--- THE DATA ---

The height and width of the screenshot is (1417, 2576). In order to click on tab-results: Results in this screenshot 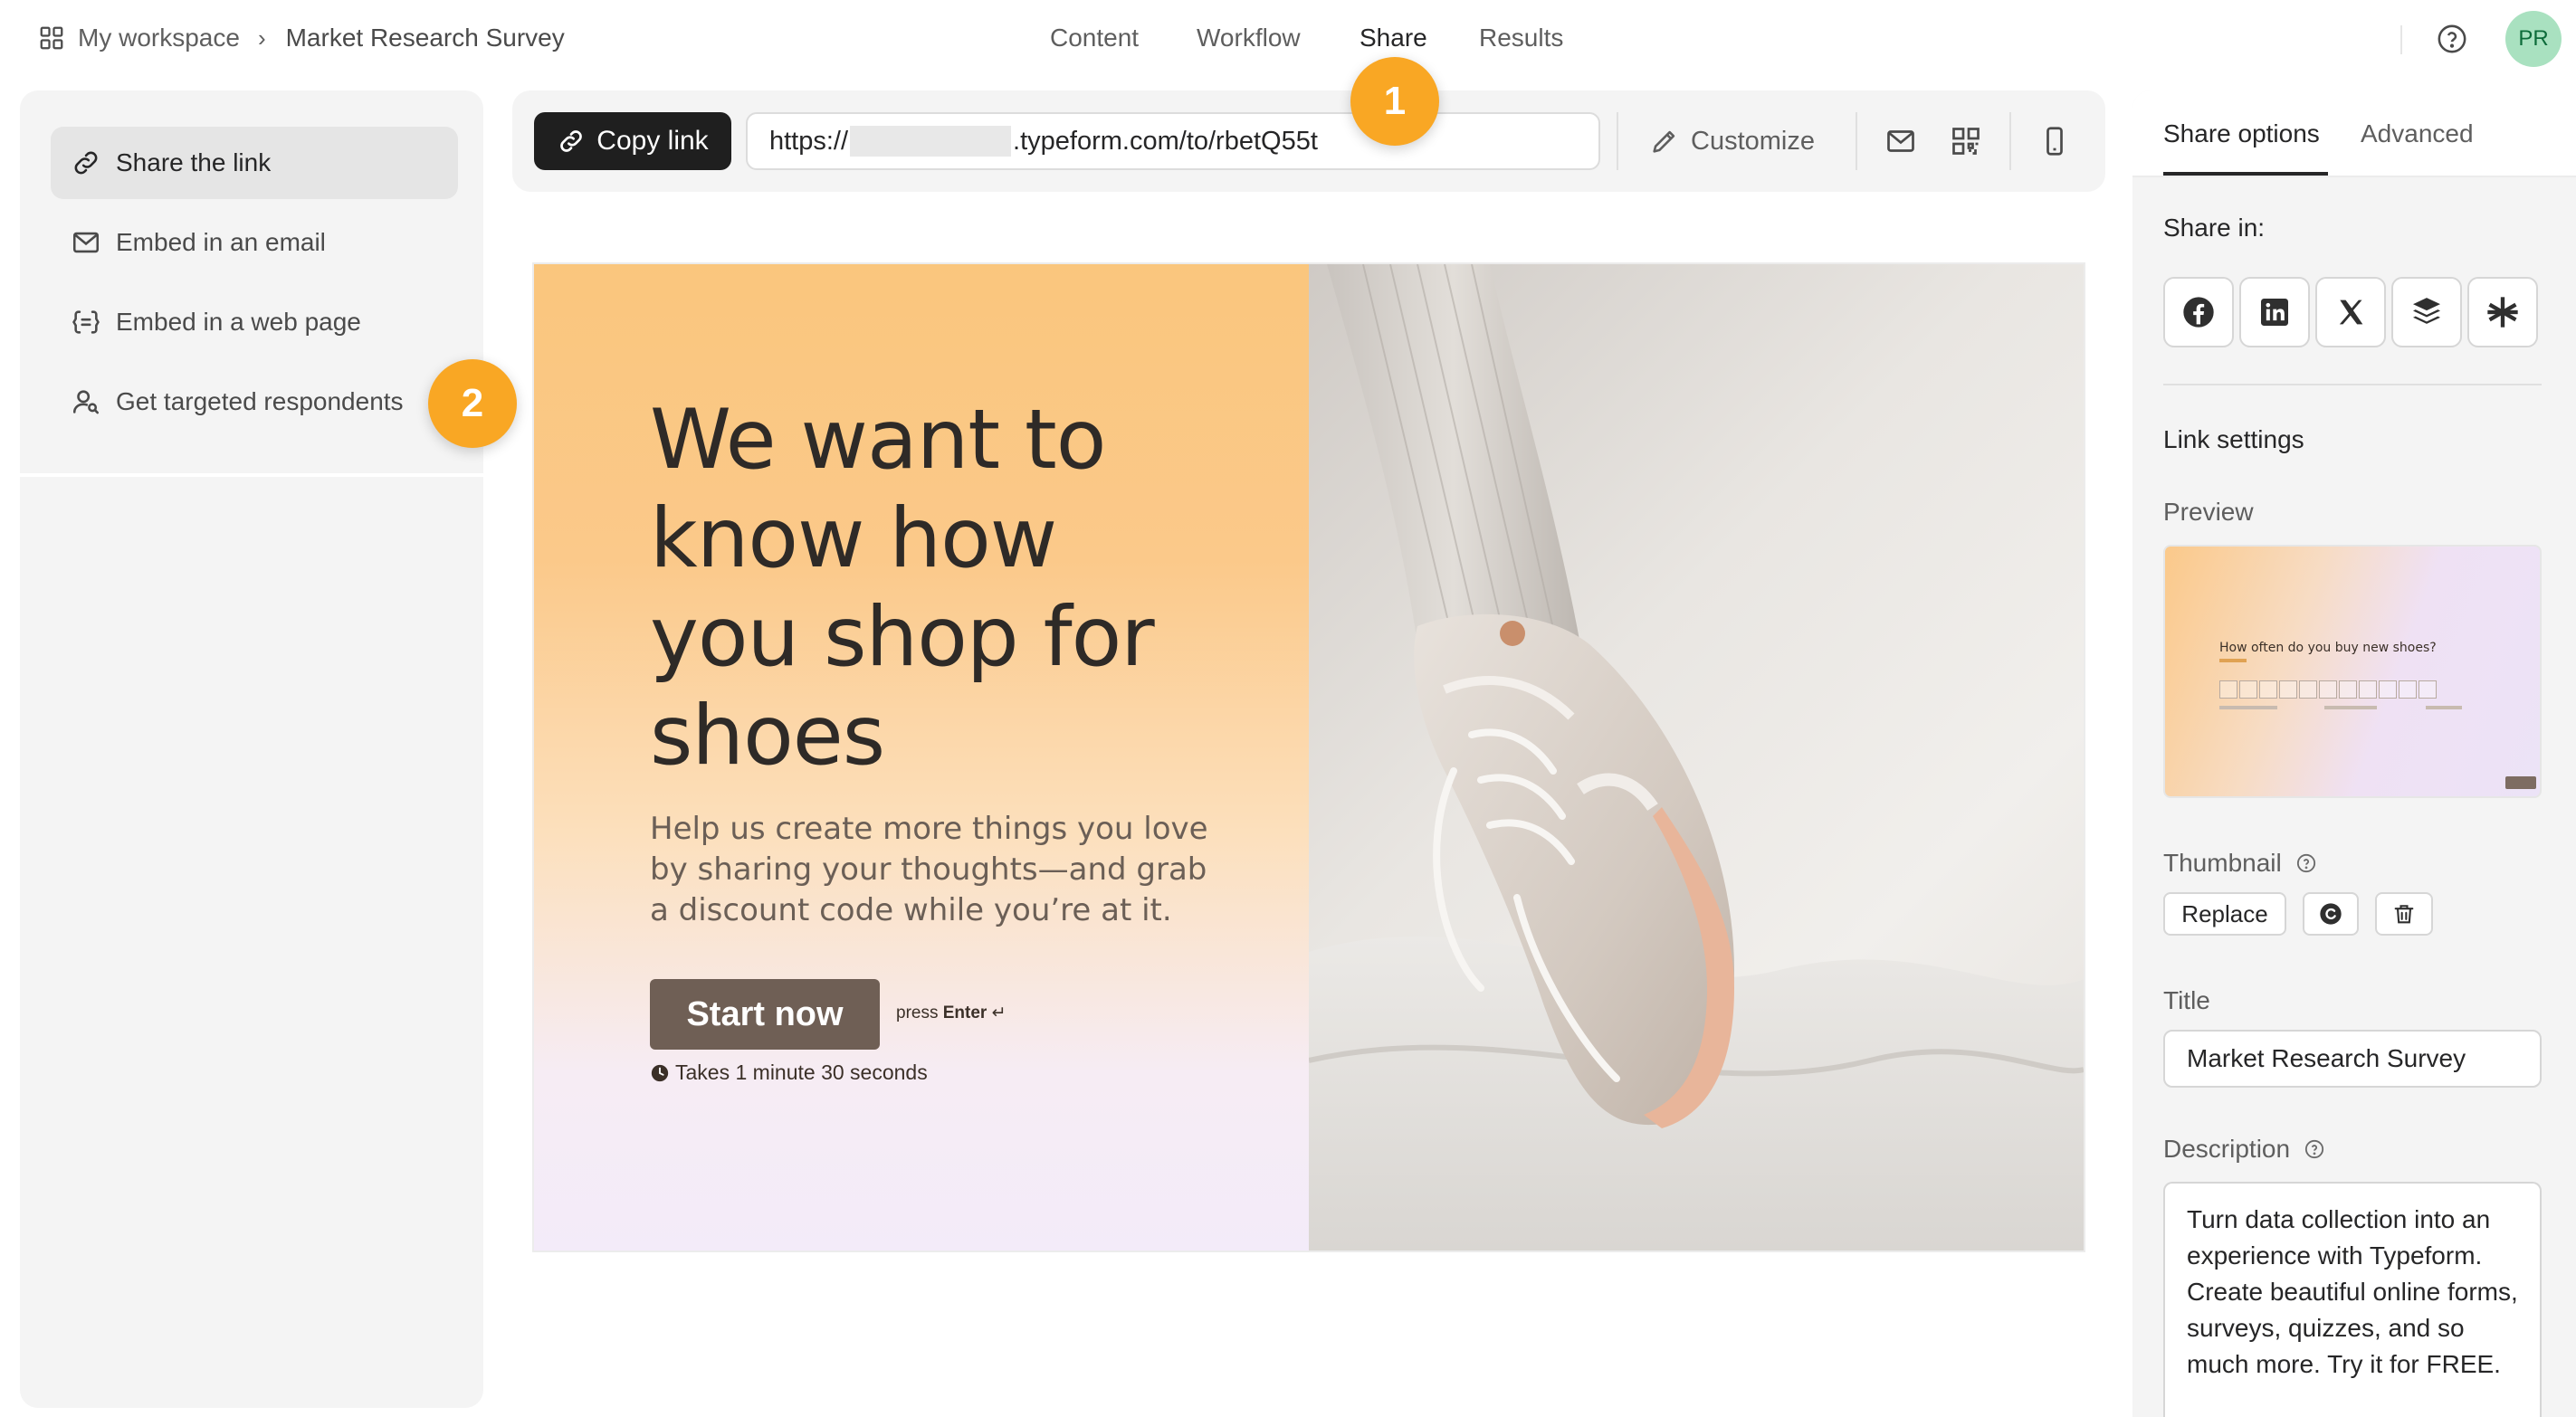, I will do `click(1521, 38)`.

---
--- THE DATA ---

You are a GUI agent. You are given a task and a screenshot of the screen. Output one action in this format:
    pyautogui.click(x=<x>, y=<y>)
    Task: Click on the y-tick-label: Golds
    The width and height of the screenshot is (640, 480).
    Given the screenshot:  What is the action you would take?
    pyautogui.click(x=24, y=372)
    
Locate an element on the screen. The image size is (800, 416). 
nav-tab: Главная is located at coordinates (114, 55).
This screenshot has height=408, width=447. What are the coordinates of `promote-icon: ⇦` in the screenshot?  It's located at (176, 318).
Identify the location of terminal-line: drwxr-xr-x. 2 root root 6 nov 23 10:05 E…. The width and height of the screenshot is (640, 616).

---

THE TASK: Starting at the line containing "You are a GUI" and ending after the line containing "Identify the location", rewrite those entries with "Golds" renamed to "Silvers" and nothing else changed.

OUTPUT FOR THIS EXERCISE:
You are a GUI agent. You are given a task and a screenshot of the screen. Output one action in this format:
    pyautogui.click(x=<x>, y=<y>)
    Task: Click on the y-tick-label: Silvers
    The width and height of the screenshot is (640, 480).
    Given the screenshot:  What is the action you would take?
    pyautogui.click(x=24, y=372)
    
Locate an element on the screen. The image size is (800, 416). 
nav-tab: Главная is located at coordinates (114, 55).
This screenshot has height=408, width=447. What are the coordinates of `promote-icon: ⇦` in the screenshot?  It's located at (176, 318).
Identify the location of terminal-line: drwxr-xr-x. 2 root root 6 nov 23 10:05 E…. The width and height of the screenshot is (640, 616).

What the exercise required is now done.